IESE Insight
Leading with compassion
Compassionate leadership has multiple benefits: less stress, happier emotional states, healthier workplace environments and improved morale. Here's how to cultivate compassion in your company, so that you transform yourself, your teams and the world.
Think of all the different jobs you've held over the course of your career and picture all the different bosses you've had. Which of them did you like the most? Who left the most positive impression on you? What was it that made them particularly special?
Chances are that the one(s) who most transformed the way you feel about yourself exercised some form of compassionate leadership. As the adage goes, "People may forget what you said, people may forget what you did, but people will never forget how you made them feel."
Compassionate leadership has multiple benefits, not just for the employees on the receiving end of it, but also for the organization as a whole, not to mention the leaders themselves. One of the great things about compassion is that it can be consciously cultivated. But how? By mindfully choosing to enhance our compassionate responses in three vital areas (see exhibit).

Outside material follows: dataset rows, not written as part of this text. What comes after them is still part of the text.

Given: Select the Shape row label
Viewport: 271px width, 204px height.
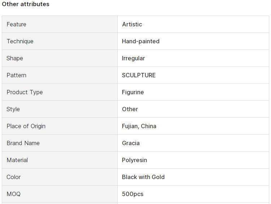Looking at the screenshot, I should click(x=15, y=58).
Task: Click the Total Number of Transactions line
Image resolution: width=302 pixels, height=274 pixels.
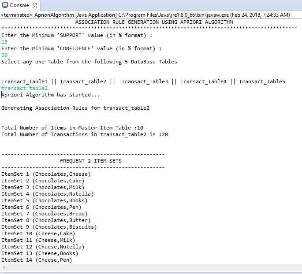Action: tap(85, 134)
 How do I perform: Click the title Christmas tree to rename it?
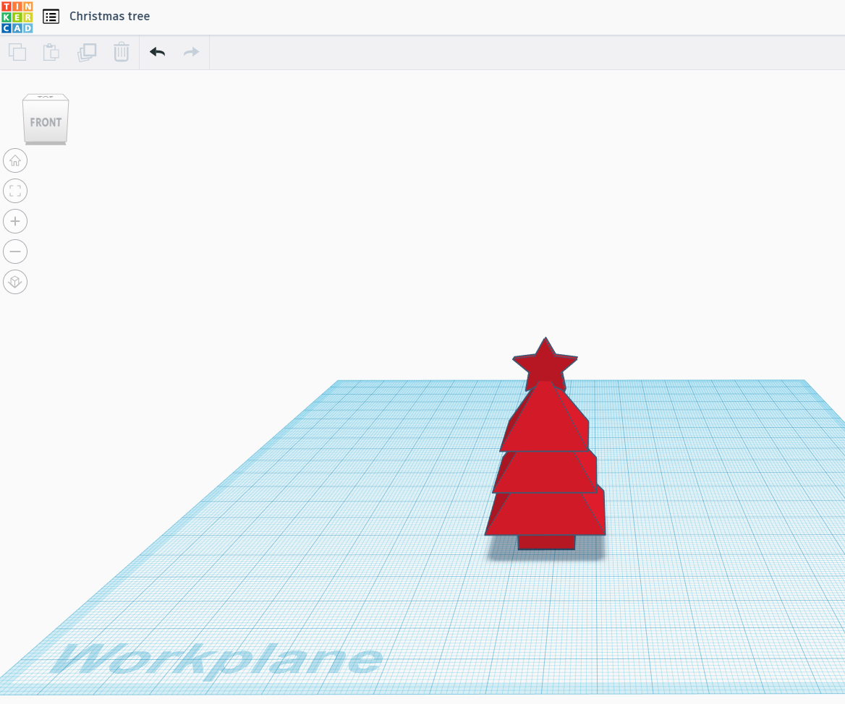[109, 16]
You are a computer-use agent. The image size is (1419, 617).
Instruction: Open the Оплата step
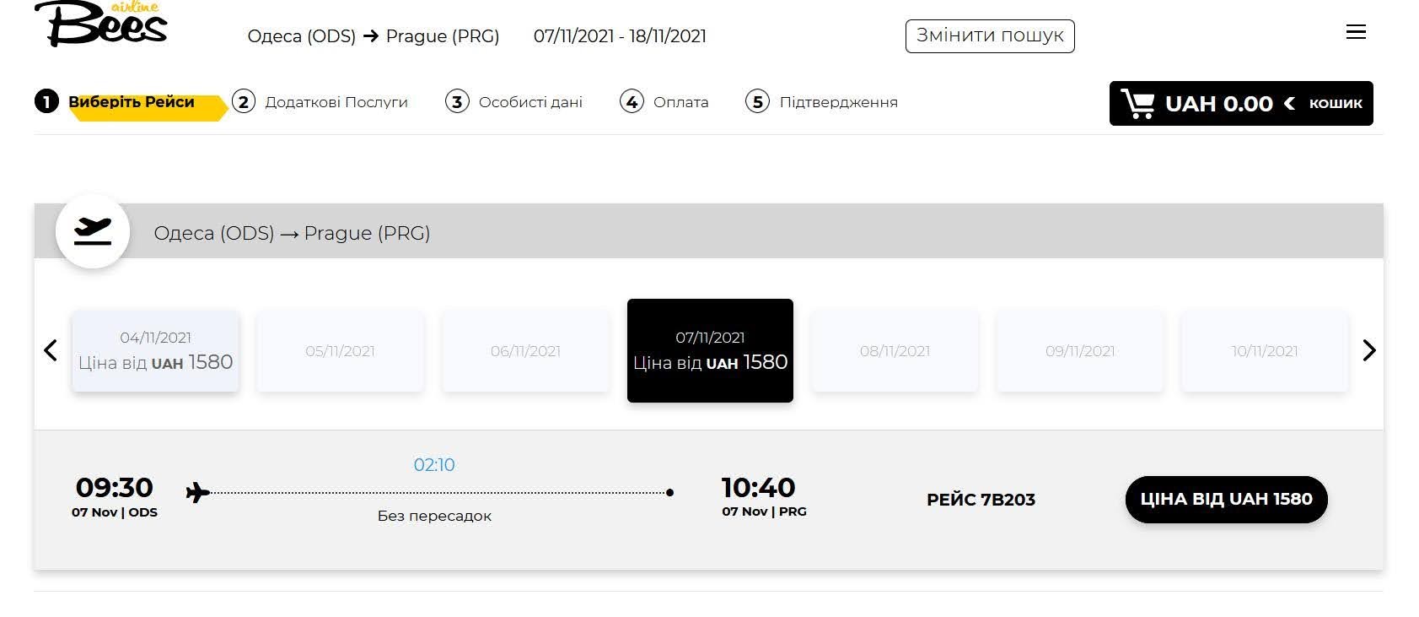664,102
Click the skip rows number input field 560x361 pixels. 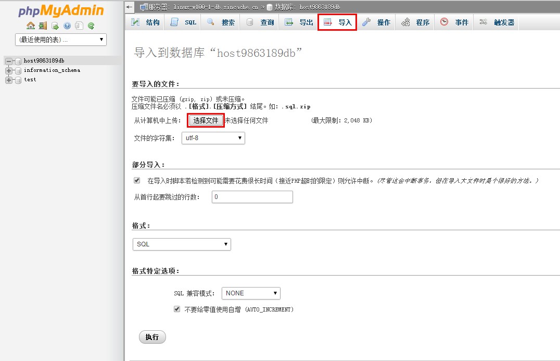pos(252,197)
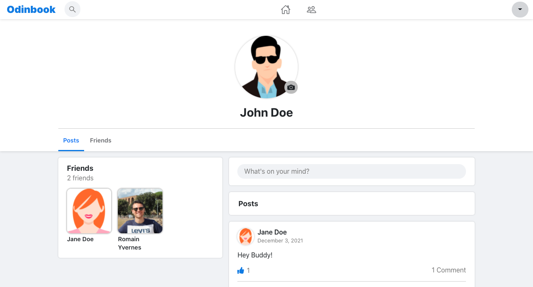The height and width of the screenshot is (287, 533).
Task: Click the like count next to the thumbs-up
Action: [248, 270]
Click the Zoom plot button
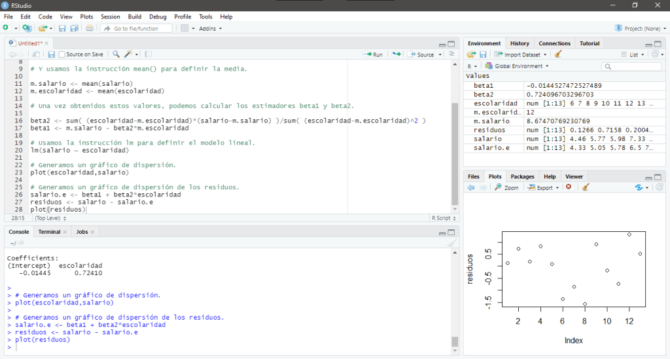The height and width of the screenshot is (359, 670). pyautogui.click(x=506, y=187)
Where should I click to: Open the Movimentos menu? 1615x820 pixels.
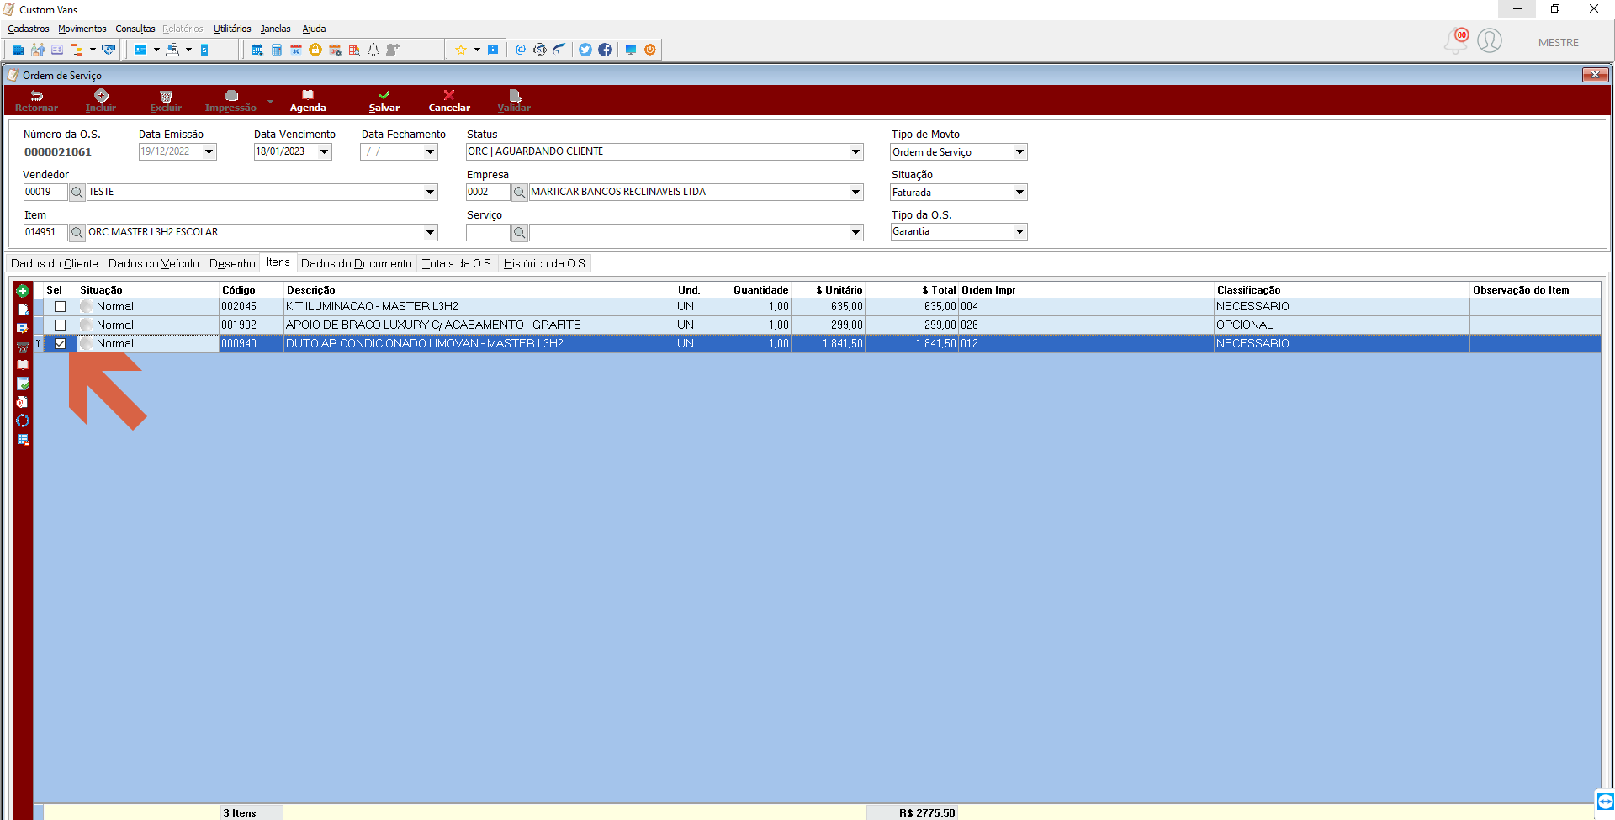point(82,29)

The first involves working on our own capacity for self-kindness. It is only by learning to treat ourselves compassionately that we can really begin to do the same with others, including our teammates and employees, which is the second dimension — being fully present and highly attuned to the needs of others. Finally, we expand this process to the organizational level and beyond, by promoting a broad-based culture of compassion that recognizes our common humanity.